Visual observations for mortality, behavioral patterns, physical appearance and symptoms of illness for all animals were performed throughout the experimental period. Food intake was recorded daily, while body weights of the animal were measured every 3 days. The dose received by each animal was calculated based on the individual animal body weight, and adjusted according to the subsequent changes in body weight.
At the end of the experimental period, all rats were euthanized with carbon dioxide after overnight starvation (about 15 h), blood and organ samples were then collected for hematological and biochemical measurements, and histopathological examination.
Relative organ weight
Following blood collection, liver, kidney, heart, lungs, spleen, stomach, testicles, ovary, brain, and pancreas of all animals were carefully dissected free of connective tissue and fat, and then weighed and observed for abnormalities. The relative organ weight of each animal was calculated as follows: Relative organ weight = Absolute organ weight (g)/Body weight of the animal on sacrifice day (g) × 100.
Hematology and serum biochemistry
For the hematological investigation, whole blood was collected in ethylenediamine-tetraacetic acid (EDTA) tubes and processed immediately without any delay. The parameters measured were white blood cells (WBC), red blood cells (RBC), haemoglobin, lymphocytes, monocytes, haematocrit, mean corpuscular haemoglobin (MCH), mean corpuscular haemoglobin concentration (MCHC), mean corpuscular volume (MCV), platelet count, neturophils, basophils, eosinophils, prothrombin time and activated partial thromboplastin time (APTT) using a hematology analyzer MEK-6318 K (Nihon Kohden Corp., Tokyo, Japan).

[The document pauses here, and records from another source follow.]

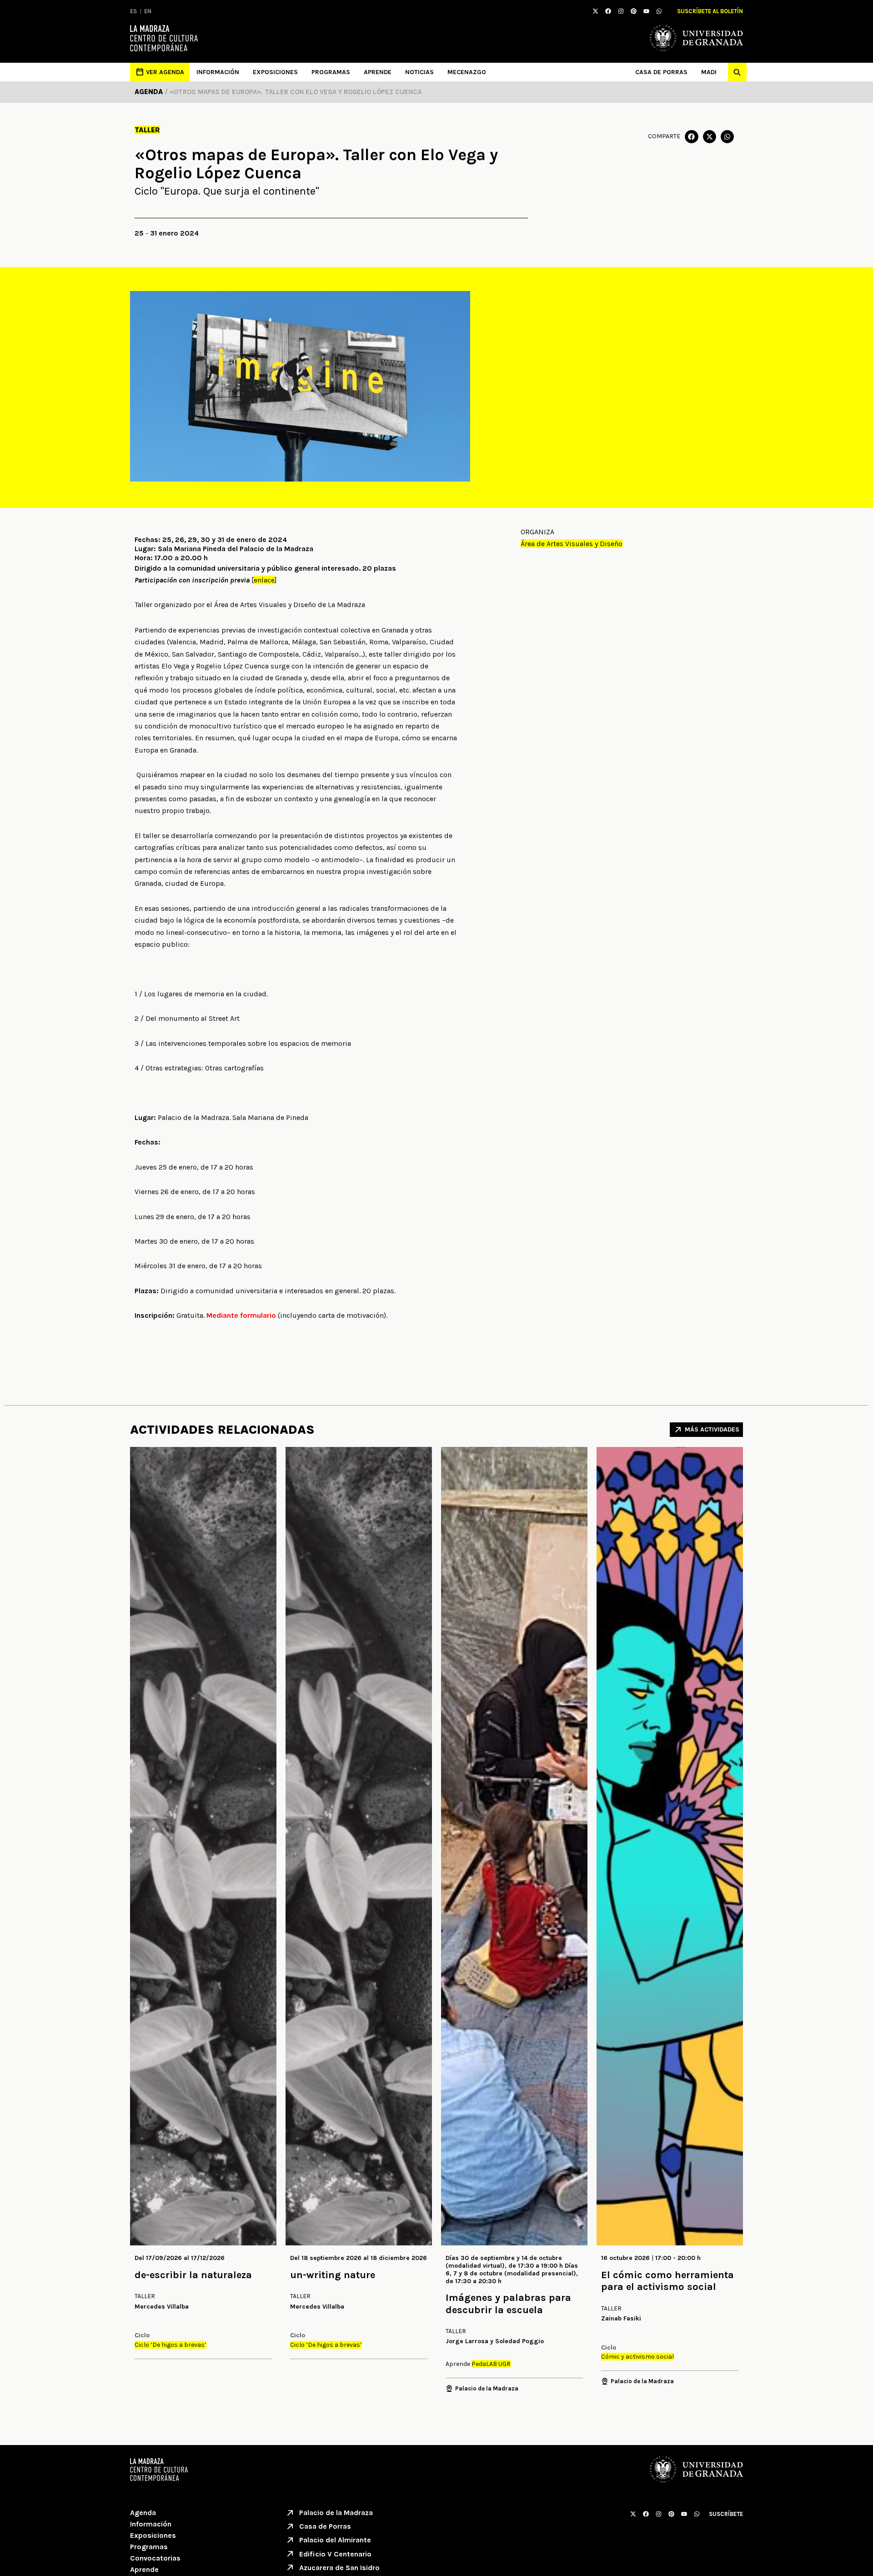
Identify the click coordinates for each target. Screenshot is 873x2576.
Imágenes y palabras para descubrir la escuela (508, 2303)
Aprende (377, 72)
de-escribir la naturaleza (193, 2275)
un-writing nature (332, 2275)
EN (147, 11)
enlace (264, 580)
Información (217, 72)
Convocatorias (155, 2558)
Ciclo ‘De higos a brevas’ (170, 2345)
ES (133, 11)
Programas (330, 72)
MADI (709, 72)
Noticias (419, 72)
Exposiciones (275, 72)
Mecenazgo (466, 72)
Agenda (143, 2512)
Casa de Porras (661, 72)
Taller (147, 130)
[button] (737, 72)
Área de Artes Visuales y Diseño (571, 543)
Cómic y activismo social (637, 2356)
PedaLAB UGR (491, 2364)
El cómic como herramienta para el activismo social (667, 2281)
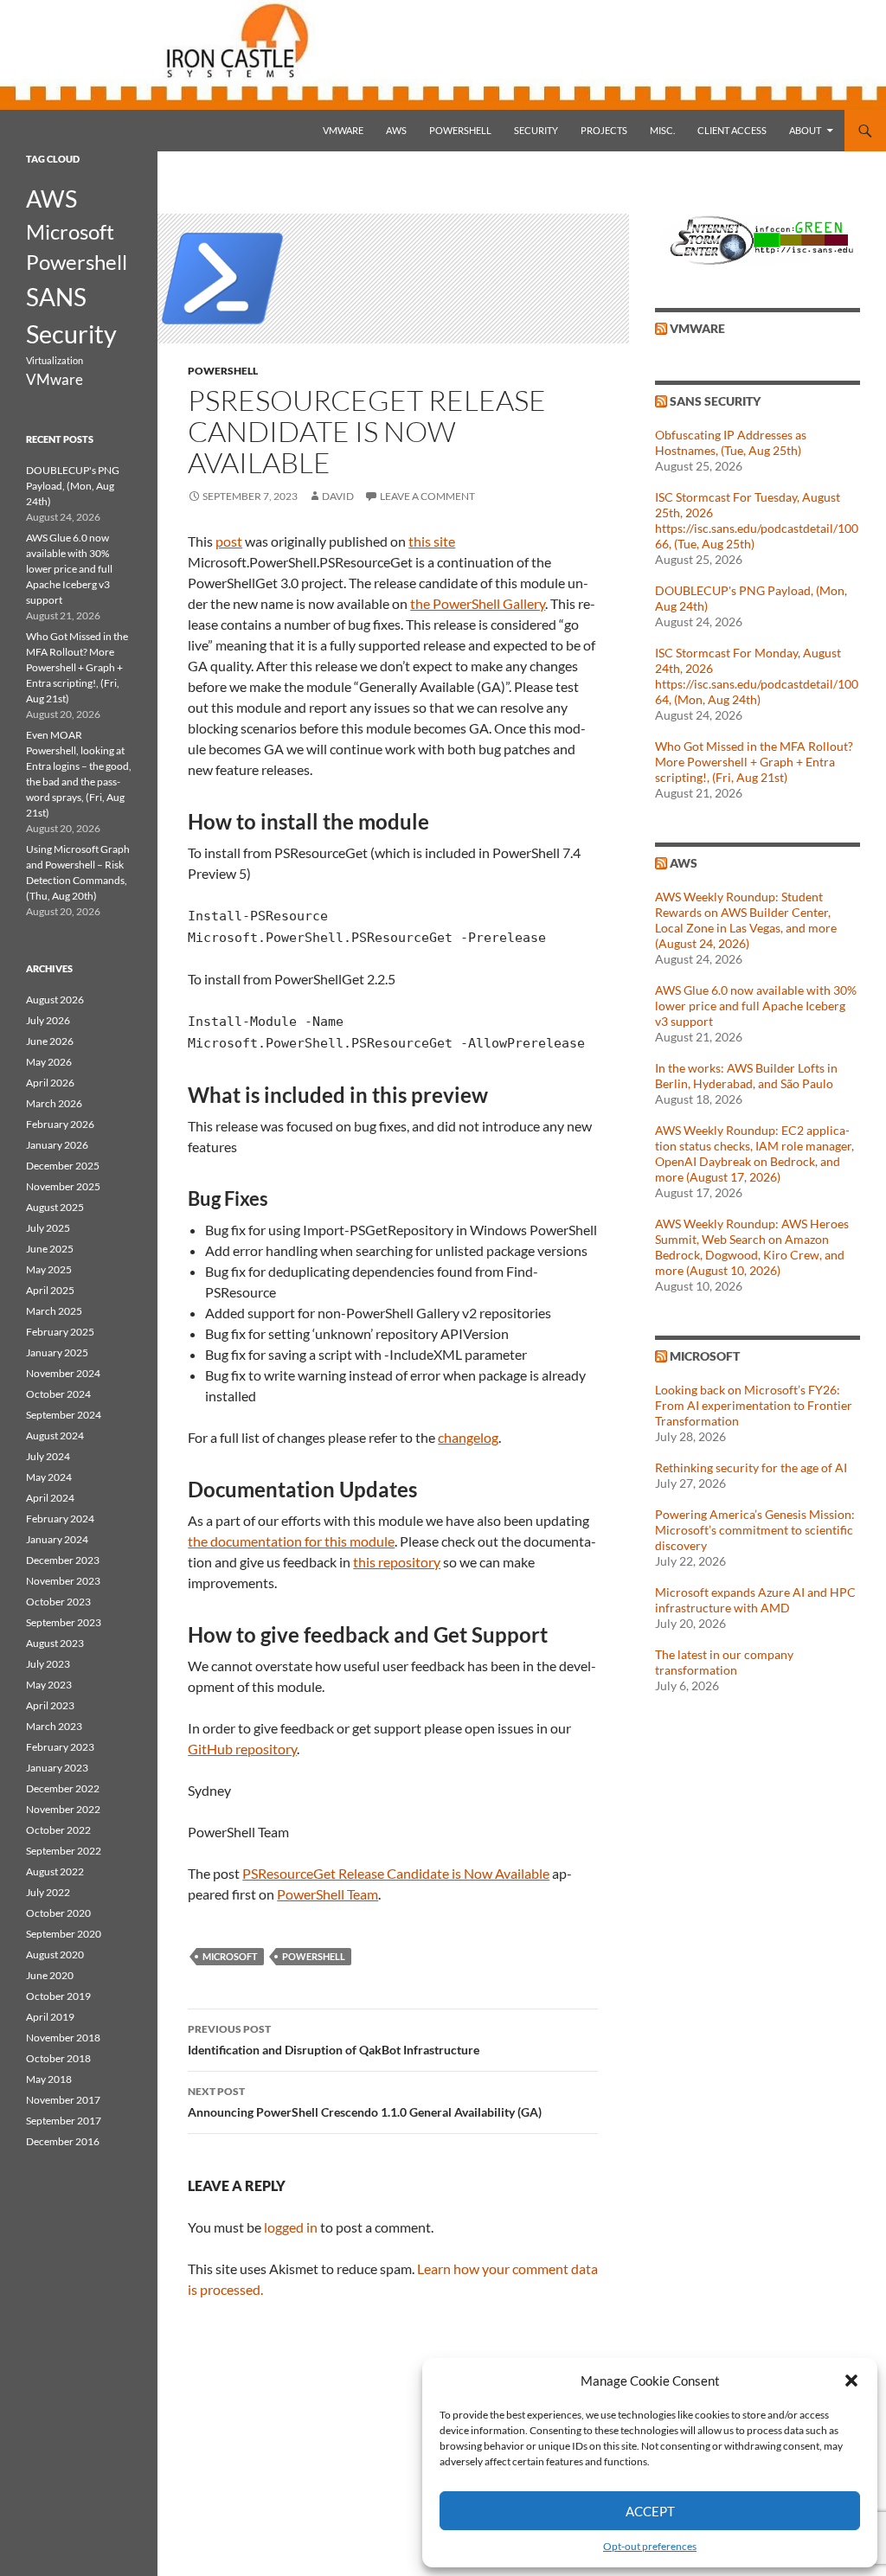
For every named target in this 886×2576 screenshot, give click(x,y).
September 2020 (63, 1933)
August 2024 (55, 1435)
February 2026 (60, 1124)
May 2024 (49, 1477)
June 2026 (50, 1041)
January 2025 (57, 1352)
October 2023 (58, 1601)
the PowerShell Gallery (477, 603)
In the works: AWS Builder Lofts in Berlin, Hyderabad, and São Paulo (746, 1076)
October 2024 (58, 1393)
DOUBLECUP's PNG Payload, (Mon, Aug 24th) (72, 486)
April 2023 (50, 1705)
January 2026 (57, 1144)
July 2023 (48, 1663)
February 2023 (60, 1746)
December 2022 (63, 1788)
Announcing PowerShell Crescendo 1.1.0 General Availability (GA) (365, 2102)
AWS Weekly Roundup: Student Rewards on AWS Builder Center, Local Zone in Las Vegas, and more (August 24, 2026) (746, 920)
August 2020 (55, 1954)
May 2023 (49, 1684)
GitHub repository (242, 1748)
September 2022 (63, 1850)
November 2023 (63, 1580)
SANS (56, 296)
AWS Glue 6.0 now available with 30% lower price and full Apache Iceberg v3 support (756, 1005)
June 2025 (50, 1248)
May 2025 (49, 1269)
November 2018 (63, 2037)
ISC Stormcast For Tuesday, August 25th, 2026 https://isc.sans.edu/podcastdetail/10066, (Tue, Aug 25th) (756, 520)
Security (536, 130)
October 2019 (58, 1996)
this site (431, 541)
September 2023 (63, 1622)
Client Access (732, 130)
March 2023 (54, 1726)
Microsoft (230, 1956)
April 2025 (50, 1290)
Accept (650, 2511)
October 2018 (58, 2058)
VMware (343, 130)
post (228, 541)
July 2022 (48, 1892)
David (338, 496)
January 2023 (57, 1767)
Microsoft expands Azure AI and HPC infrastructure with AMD (755, 1600)
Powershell (460, 130)
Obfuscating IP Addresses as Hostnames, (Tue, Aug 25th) (730, 442)
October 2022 (58, 1829)
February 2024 (60, 1518)
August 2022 (55, 1871)
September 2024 (63, 1414)
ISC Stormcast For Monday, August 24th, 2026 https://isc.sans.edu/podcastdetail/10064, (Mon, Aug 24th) (756, 676)
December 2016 (63, 2141)
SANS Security (715, 401)
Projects (604, 130)
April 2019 (50, 2016)
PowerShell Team (327, 1894)
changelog (468, 1437)
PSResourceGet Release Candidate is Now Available (395, 1873)
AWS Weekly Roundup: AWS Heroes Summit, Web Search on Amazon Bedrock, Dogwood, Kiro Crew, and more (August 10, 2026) (752, 1247)
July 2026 (48, 1020)
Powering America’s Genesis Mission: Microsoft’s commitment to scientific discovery (755, 1530)
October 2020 (58, 1912)
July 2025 (48, 1227)
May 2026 (49, 1061)
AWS (396, 130)
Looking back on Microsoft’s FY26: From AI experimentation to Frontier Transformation (753, 1405)
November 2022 (63, 1809)
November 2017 (63, 2099)
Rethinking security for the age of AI (751, 1467)
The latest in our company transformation (724, 1662)
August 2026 (55, 999)
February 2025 (60, 1331)
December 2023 (63, 1560)
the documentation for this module (291, 1541)
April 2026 (50, 1082)
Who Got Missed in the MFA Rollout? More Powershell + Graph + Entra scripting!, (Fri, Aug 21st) (754, 762)
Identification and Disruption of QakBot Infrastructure (333, 2039)
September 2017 (63, 2120)
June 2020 (50, 1975)
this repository (396, 1562)
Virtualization (54, 360)
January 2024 (57, 1539)
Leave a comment (427, 496)
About (805, 130)
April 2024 (50, 1497)
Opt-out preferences (650, 2546)
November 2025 (63, 1186)
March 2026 (54, 1103)
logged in (291, 2227)
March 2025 (54, 1310)
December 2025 (63, 1165)
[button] (851, 2380)
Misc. (662, 130)
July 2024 (48, 1456)
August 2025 (55, 1207)
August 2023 (55, 1643)
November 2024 (63, 1373)
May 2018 (49, 2079)
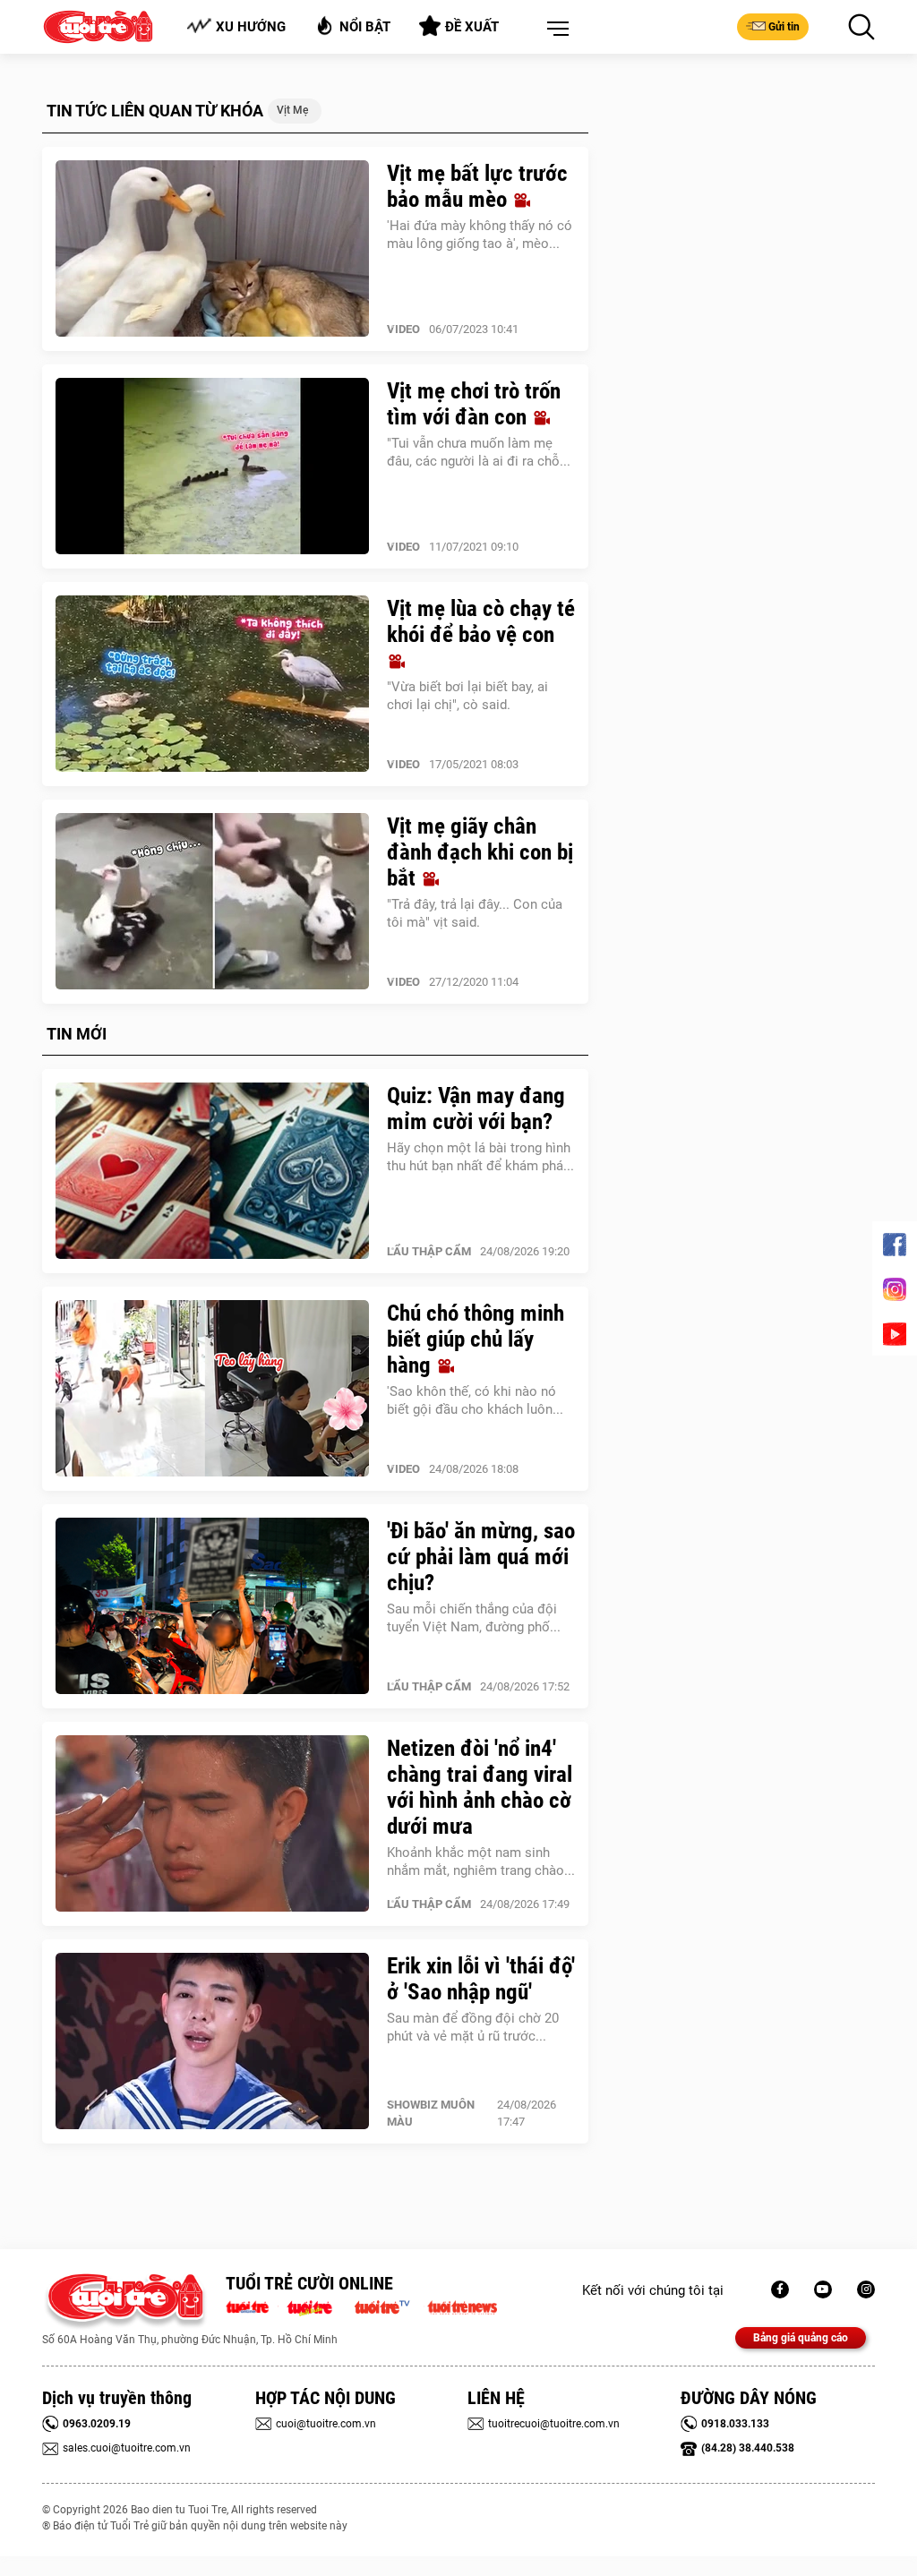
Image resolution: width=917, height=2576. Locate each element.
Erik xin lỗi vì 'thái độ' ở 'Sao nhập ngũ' (481, 1979)
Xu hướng (251, 27)
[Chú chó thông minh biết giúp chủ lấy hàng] (212, 1388)
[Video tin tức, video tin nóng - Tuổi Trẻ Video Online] (389, 2305)
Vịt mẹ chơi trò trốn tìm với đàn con (474, 404)
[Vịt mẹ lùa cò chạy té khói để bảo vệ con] (212, 684)
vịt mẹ (292, 110)
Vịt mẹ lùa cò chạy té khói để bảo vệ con (481, 621)
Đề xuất (472, 27)
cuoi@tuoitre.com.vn (326, 2424)
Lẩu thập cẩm (429, 1251)
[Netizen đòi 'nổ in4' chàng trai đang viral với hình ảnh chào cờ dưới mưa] (212, 1824)
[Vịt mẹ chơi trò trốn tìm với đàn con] (212, 466)
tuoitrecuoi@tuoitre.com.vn (554, 2424)
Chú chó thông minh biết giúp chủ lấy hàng (475, 1339)
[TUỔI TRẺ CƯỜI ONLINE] (125, 2302)
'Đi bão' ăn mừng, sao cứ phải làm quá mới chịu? (481, 1557)
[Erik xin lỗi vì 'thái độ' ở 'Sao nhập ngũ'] (212, 2041)
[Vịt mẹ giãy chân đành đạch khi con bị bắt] (212, 901)
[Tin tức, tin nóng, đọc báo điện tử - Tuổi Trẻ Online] (252, 2305)
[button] (554, 29)
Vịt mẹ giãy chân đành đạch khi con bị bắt (480, 852)
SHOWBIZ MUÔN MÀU (431, 2113)
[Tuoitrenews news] (462, 2305)
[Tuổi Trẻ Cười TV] (823, 2289)
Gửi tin (784, 27)
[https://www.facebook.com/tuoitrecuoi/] (780, 2289)
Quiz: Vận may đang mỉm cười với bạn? (476, 1108)
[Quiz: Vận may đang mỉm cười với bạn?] (212, 1171)
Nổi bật (364, 27)
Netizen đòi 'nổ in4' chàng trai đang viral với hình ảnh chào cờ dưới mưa (479, 1787)
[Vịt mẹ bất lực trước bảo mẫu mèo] (212, 249)
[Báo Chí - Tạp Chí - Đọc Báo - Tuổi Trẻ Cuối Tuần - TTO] (316, 2305)
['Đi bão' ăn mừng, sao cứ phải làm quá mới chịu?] (212, 1606)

For biochemical assay, blood without anticoagulant were centrifuged at 3000×g at 5 °C for 15 min. Serum samples were then collected for measuring biochemical parameters comprising aspartate aminotransferase (AST), alanine aminotransferase (ALT), alkaline phosphatase (ALP), blood urea nitrogen (BUN), creatinine, total protein, albumin, total bilirubin and glucose (GLU), as well as serum electrolytes such as sodium (Na), potassium (K), calcium (Ca), chloride (Cl) and phosphorous (P) using an automated biochemistry analyzer (Cobas Integra® 400 plus, Roche, Basel, Switzerland).
Histopathological studies
All organ and tissue samples were fixed in 10% neutral buffered formalin, dehydrated in graded ethanol, cleared in xylene, embedded in paraffin, and then sectioned at about 3–5 μm thickness, followed by staining with hematoxylin-eosin (H & E) dye. The microscopic features of the organs of male and female XNE-treated rats were compared with that of the control group.
The following tissues were examined microscopically: adrenal gland, brain, esophagus, bone femur (including marrow), cervix, heart, small intestine (duodenum, jejunum, and ileum), large intestine (cecum, colon, and rectum), kidney, liver, lung, lymph nodes (mesenteric), ovary, pancreas, pituitary gland, parathyroid gland, prostate gland, sciatic nerve, spinal cord, spleen, stomach, testicles, thymus, thyroid gland, trachea, urinary bladder and uterus.
Statistical analysis
All data are expressed as mean ± standard deviation (SD). Statistical significances between control and treated groups were determined by one-way analysis of variance (ANOVA), followed by post-hoc Duncanʼs multiple range tests. Difference was considered significant when P-value was < 0.05.